Well the blower arrived today :thumb:. Not tried it out on the car yet, but took it out of its box to check it works. It certainly feels powerful enough, if rather noisy. I can post a video at a later date, but I dont see it performing any differently than the video posted earlier in this thread. Heres some photos...


----------



## Tips (Mar 27, 2011)

Thanks for the trouble of taking pics, much appreciated LeadFarmer :thumb:

Indeed it looks like a quality piece of kit, is it noisier than a typical hairdryer?

Still got my eye on three fleabay auctions!


----------



## ercapoccia (Nov 14, 2008)

I've got this cheap one from a local shop. It was 29 euro.

280 Km/h (174 mph) air flow output

It make a noise that can't even be compared with and air drier.


----------



## LeadFarmer (Feb 23, 2011)

Tips, Definately noisier than a hairdryer. The centre dial can be turned clockwise to crank up the power, and the noise increases also. To be fair, I wouldnt like to compare it to a hairdryer as its considerably more powerful (though I dont use one myself)
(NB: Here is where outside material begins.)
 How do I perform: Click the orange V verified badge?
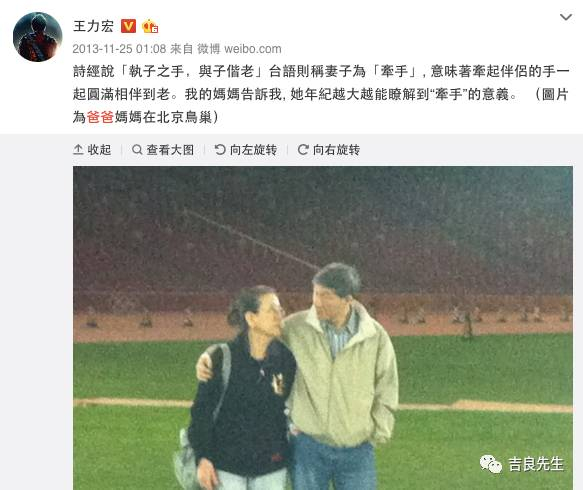(x=128, y=26)
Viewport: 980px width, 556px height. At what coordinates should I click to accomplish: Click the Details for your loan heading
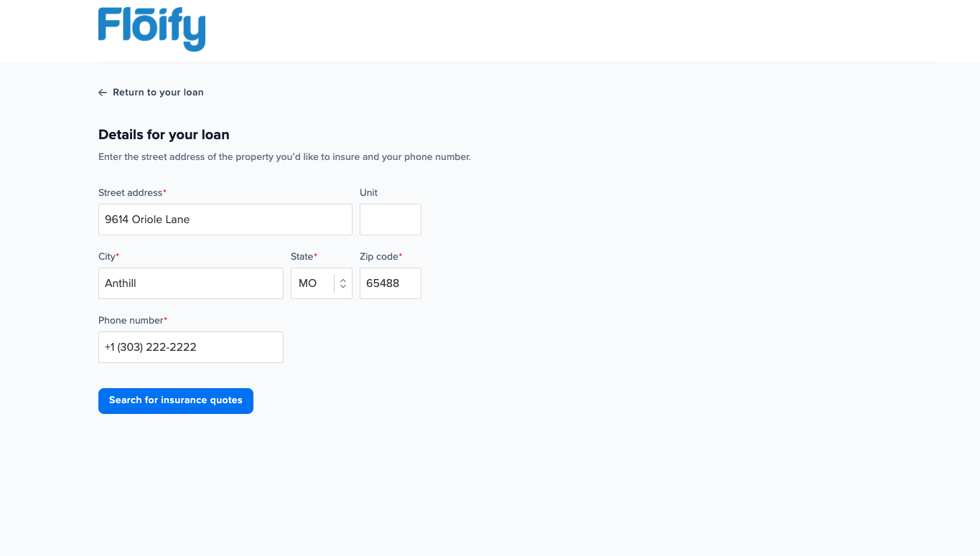coord(164,134)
Im not sure if its actually an an Aeolus TD901 or a copy. It looks identical in every aspect, but missing the big sticker on the side (see previous links). I havent read the instructions yet - I never do - but it appears identical in every way, even the instruction sheet looks identical.
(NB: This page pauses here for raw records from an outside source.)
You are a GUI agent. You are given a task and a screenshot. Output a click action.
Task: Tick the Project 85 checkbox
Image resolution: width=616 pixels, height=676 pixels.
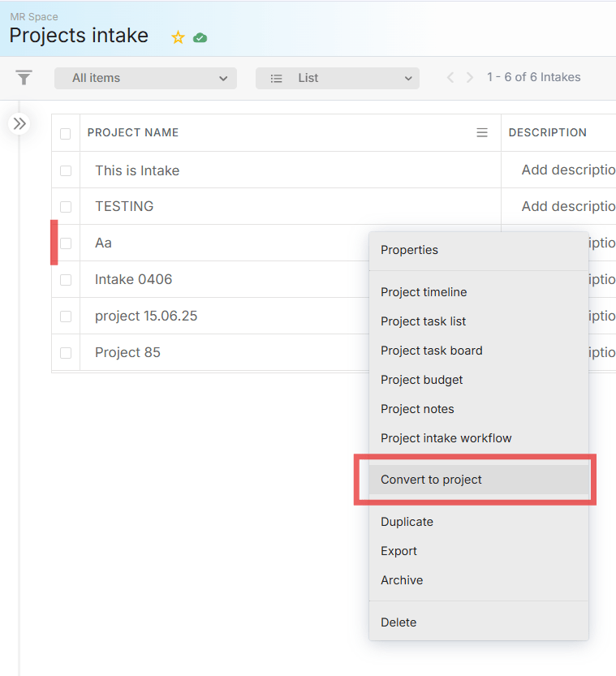click(x=66, y=353)
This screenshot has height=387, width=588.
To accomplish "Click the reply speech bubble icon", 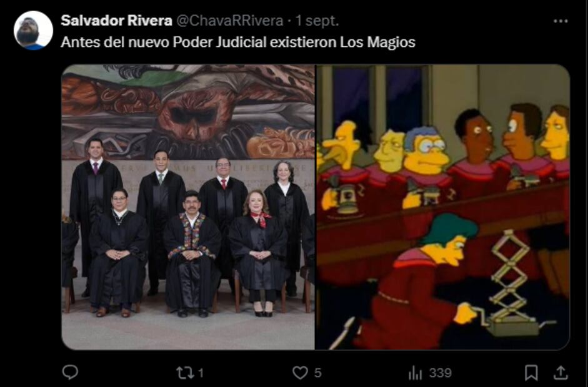I will (70, 373).
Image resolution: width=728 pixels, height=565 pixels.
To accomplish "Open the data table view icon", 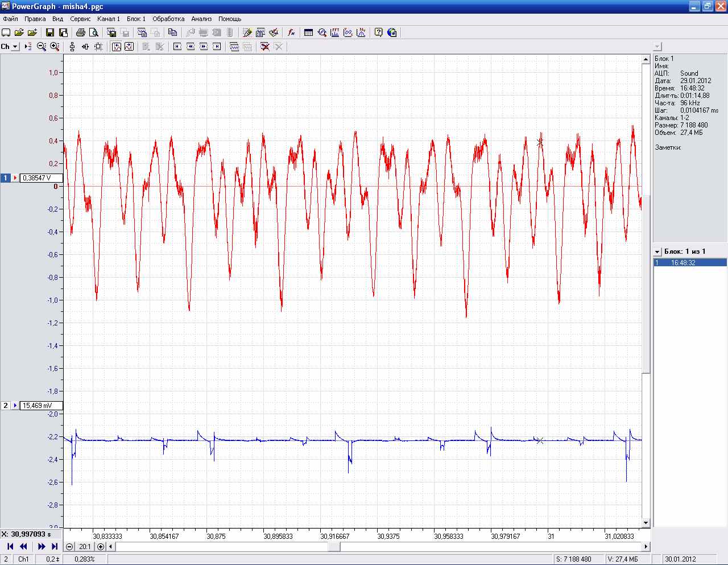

I can try and post a video if you like (Ive just finished a two week ban by youtube - dont ask) though probably wont get chance till Friday.


----------



## ak07 (Dec 4, 2010)

Video would be nice


----------



## dcj (Apr 17, 2009)

LeadFarmer said:


> Well the blower arrived today :thumb:. Not tried it out on the car yet, but took it out of its box to check it works. It certainly feels powerful enough, if rather noisy. I can post a video at a later date, but I dont see it performing any differently than the video posted earlier in this thread. Heres some photos...


Are these powerful enough or too powerful to loosen debris and dust on the interior of a car before starting an interior valet/detail?


----------



## LeadFarmer (Feb 23, 2011)

dcj said:


> Are these powerful enough or too powerful to loosen debris and dust on the interior of a car before starting an interior valet/detail?


I havent had the chance to use mine yet, as my car is currently in the spray shop having a full respray. I might get chance to use it on the wifes car in the next day or so. If so Ill get back to you.


----------